Estava lá em São Paulo, em um evento patrocionado pela loja Comix, quando, de
repente; me encontro com um simpático senhor,de traços orientais . Ninguém menos que o grande samurai dos quadrinhos
brasileiros,mestre da arte sequêncial, Júlio Shimamoto!
Foi realmente maravilhoso conhecê-lo pessoalmente,um sonho realizado.O lendário Shima,
de quem tanto acompanhei a carreira. Lembrei-me de suas HQs na saudosa editora D-Arte,
do Zalla, Vecchi,Bloch,Press- Maciota, fanzines,etc,etc,etc.Quem conhece HQ no Brasil
não têm dúvidas, Shimamoto é fera!Um artista de verdade,jamais estagnou seu
trabalho, sempre buscou o novo.Sempre procurou novos roteiros e novas definições
gráficas.Um autor,antes de tudo.Nada mais coerente da minha parte do quê mostrar
aqui um pouco da sua vida e da sua arte.Uma justíssima homenagem aquele que jamais abdicou de sua paixão pelo desenho e pelas
HQs.Dê também uma olhada na sessão artistas convidados e delumbre -se com os traços maravilhosos do
Shima.E aprecie esta entrevista:
-Entrevistador:Caro Shimamoto,você têm noção de que é um mito dos quadrinhos
nacionais?
Júlio Shimamoto:Não,não tenho.Sem demagogia,eu ainda estou aprendendo.
Agora,por exemplo,estou estudando para resgatar o estilo de capas dos livrinhos de bolso
(pocket books)americanos dos anos 40-60.No Brasil tivemos um grande mestre: Benicio,
ainda vivo.Ele arrebentava desenhando para os livrinhos da
Monterrey.
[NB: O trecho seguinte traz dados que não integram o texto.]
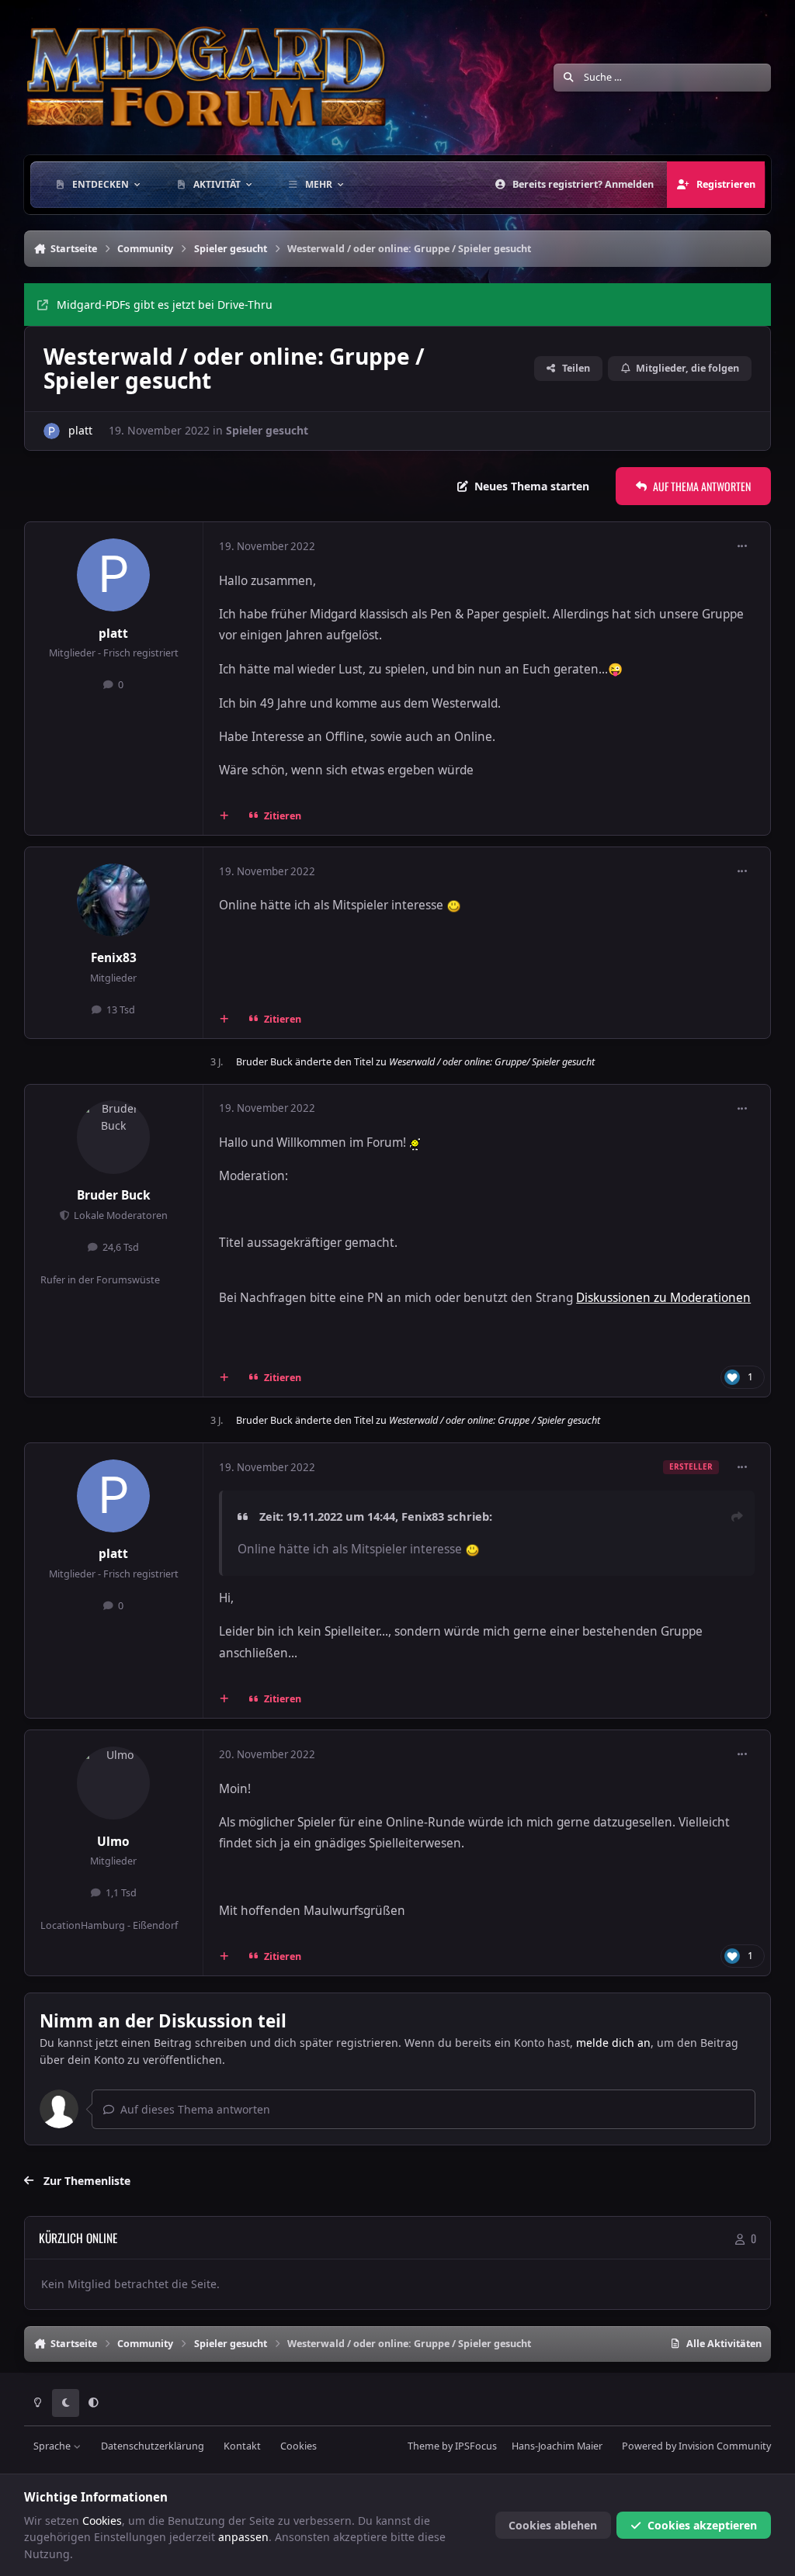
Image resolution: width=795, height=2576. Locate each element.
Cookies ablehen (553, 2525)
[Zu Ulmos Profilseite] (113, 1783)
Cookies (298, 2446)
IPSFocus (476, 2446)
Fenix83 (114, 958)
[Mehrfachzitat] (223, 816)
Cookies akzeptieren (702, 2525)
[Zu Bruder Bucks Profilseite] (113, 1136)
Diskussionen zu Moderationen (663, 1298)
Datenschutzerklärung (152, 2446)
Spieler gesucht (267, 430)
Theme (423, 2446)
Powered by (696, 2446)
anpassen (243, 2536)
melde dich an (613, 2042)
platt (80, 430)
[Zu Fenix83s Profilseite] (113, 900)
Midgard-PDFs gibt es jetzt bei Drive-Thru (165, 304)
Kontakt (242, 2446)
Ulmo (113, 1841)
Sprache (53, 2446)
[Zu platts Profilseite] (51, 431)
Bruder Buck (264, 1061)
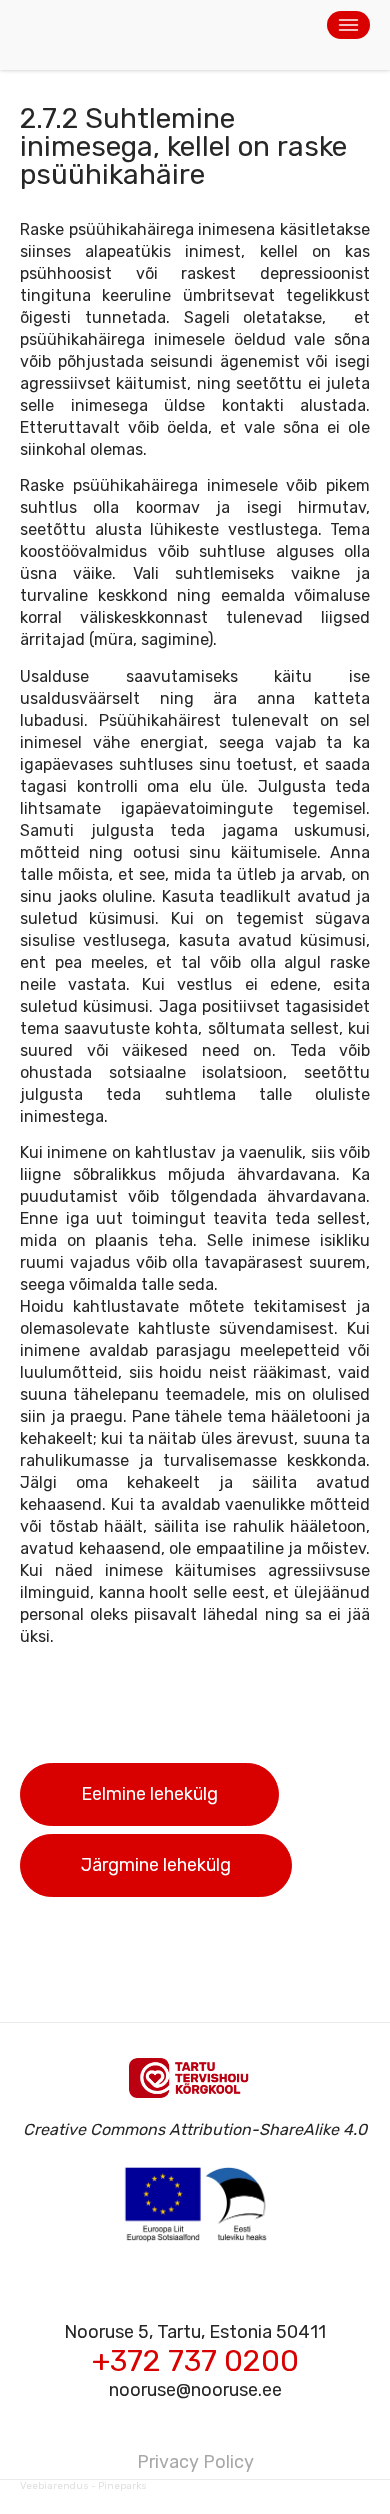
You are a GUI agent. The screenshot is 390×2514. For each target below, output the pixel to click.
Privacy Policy (195, 2462)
A capa que fiz para o Musashi fez sucesso devido a selva de capas
digitalizadas.Usei tinta de parede Suvinil, recurso de operário,técnica de terceiro
mundo.Fiz a capa também para a "Múmia",um livro de HQ que Marco Aurélio
Luccheti está organizando com seu pai, roteirista e escritor Ruben Luccheti.Para a HQ"Mirabilia número 2",já
entreguei.A capa do" Musashi II"também está
pronta.Há encomenda para a capa de"Capitão Asa"que está sendo quadrinizada sob orientação do roteirista e jornalista Antero Leivas.Sobre mito,por
coincidência ,é assunto do primeiro episódio(de uma única página) do próximo
Musashi.
-Na infância,quais os personagens de HQ que você mais gostava?Quais os artistas
que mais te influênciaram?
Super-heróis e cowboys(este último,por eu ser caipira do interiorzão de São
Paulo, próximo ao Mato Grosso.E eu adorava cavalgar.Eu era fissurado nos dinâmicos traços de
Sid Shores (que influênciou Jack Kirby e John Buscema).Ele
desenhou Capitão América nos anos 40 e os cowboys Bill Dinamite e Cavaleiro
Negro,nos anos 50.A dinâmica dos meus traços têm DNA do estilo de Sid.
-Nos anos 60,houve aquele movimento de nacionalismo dos quadrinhos lá no
Sul;inclusive apoiado por Leonel Brizola.Isso não acarretou à vocês quadrinhistas
, problemas com a ditadura militar que se instalou no país após 64?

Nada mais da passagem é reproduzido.